• [Excerpt]
From: DICT.TW English-Chinese Dictionary 英漢字典

 de·clen·sion /dɪˈklɛn(t)ʃən/
 詞尾變化,格變化,傾斜,衰退

From: Webster's Revised Unabridged Dictionary (1913)

 De·clen·sion n.
 1. The act or the state of declining; declination; descent; slope.
    The declension of the land from that place to the sea.   --T. Burnet.
 2. A falling off towards a worse state; a downward tendency; deterioration; decay; as, the declension of virtue, of science, of a state, etc.
 Seduced the pitch and height of all his thoughts
 To base declension.   --Shak.
 3. Act of courteously refusing; act of declining; a declinature; refusal; as, the declension of a nomination.
 4. Gram. (a) Inflection of nouns, adjectives, etc., according to the grammatical cases. (b) The form of the inflection of a word declined by cases; as, the first or the second declension of nouns, adjectives, etc. (c) Rehearsing a word as declined.

• [Given entries]
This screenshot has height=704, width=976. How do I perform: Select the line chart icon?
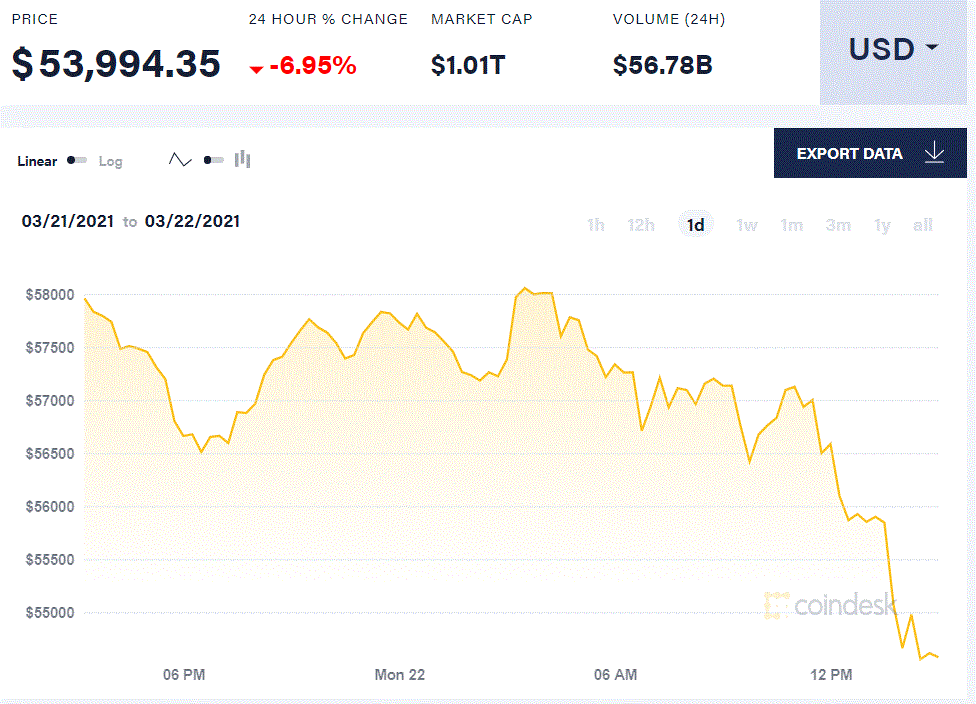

...

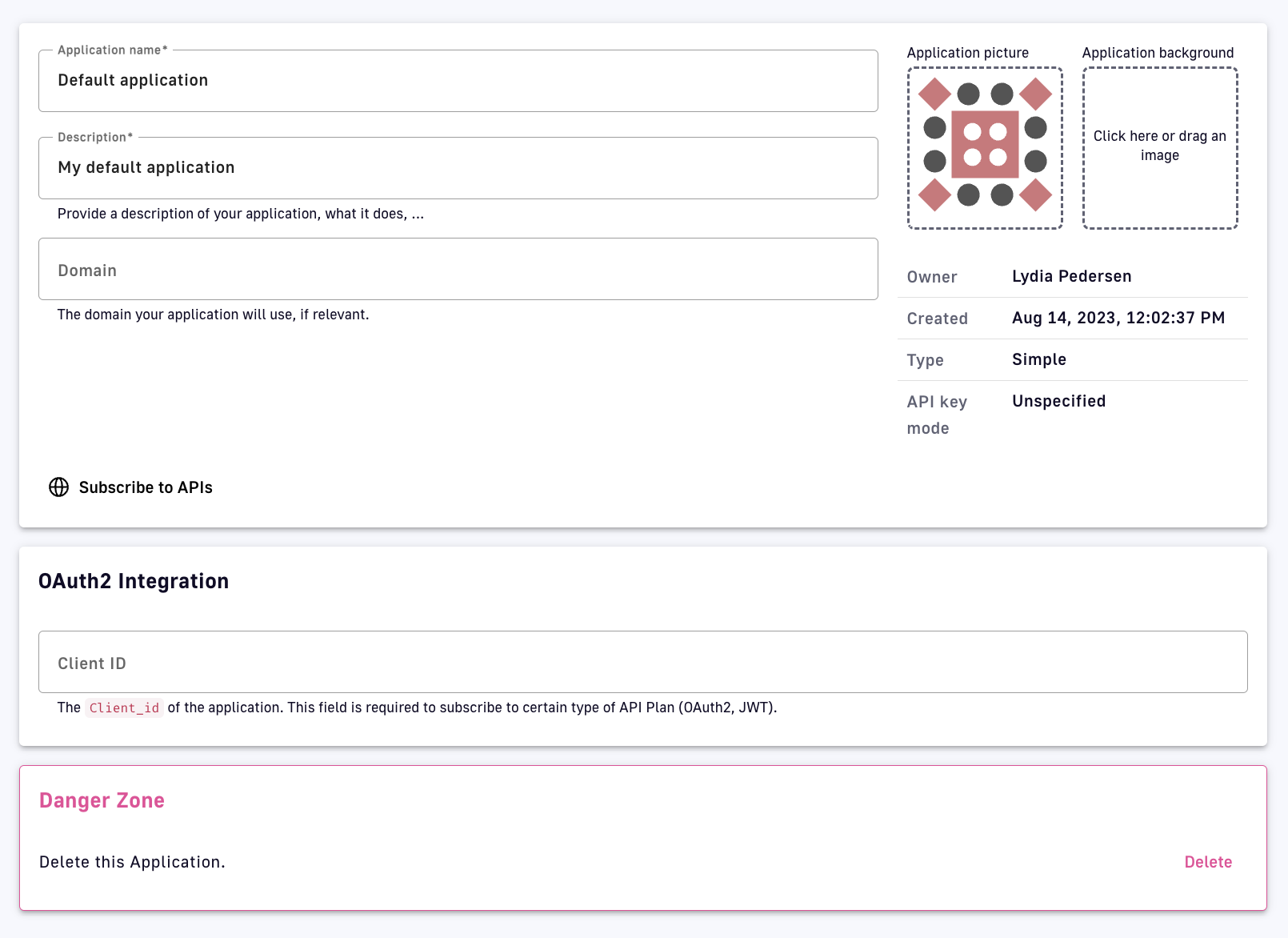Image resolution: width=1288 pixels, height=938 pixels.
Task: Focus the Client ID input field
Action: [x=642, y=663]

• [Exercise requirements]
1. Could you retype the dictionary entry for "declension" from "De·clen·sion n." to "word as declined."?
2. Answer these about the dictionary entry for "declension":
(a) What year is given for the edition of Webster's Revised Unabridged Dictionary?
(b) Who is credited with the example sentence about the land declining toward the sea?
(c) Under the sense of courteously refusing, what example is given?

• [Exercise solutions]
1.
De·clen·sion n.
 1. The act or the state of declining; declination; descent; slope.
    The declension of the land from that place to the sea.   --T. Burnet.
 2. A falling off towards a worse state; a downward tendency; deterioration; decay; as, the declension of virtue, of science, of a state, etc.
 Seduced the pitch and height of all his thoughts
 To base declension.   --Shak.
 3. Act of courteously refusing; act of declining; a declinature; refusal; as, the declension of a nomination.
 4. Gram. (a) Inflection of nouns, adjectives, etc., according to the grammatical cases. (b) The form of the inflection of a word declined by cases; as, the first or the second declension of nouns, adjectives, etc. (c) Rehearsing a word as declined.

2.
(a) 1913
(b) T. Burnet
(c) The declension of a nomination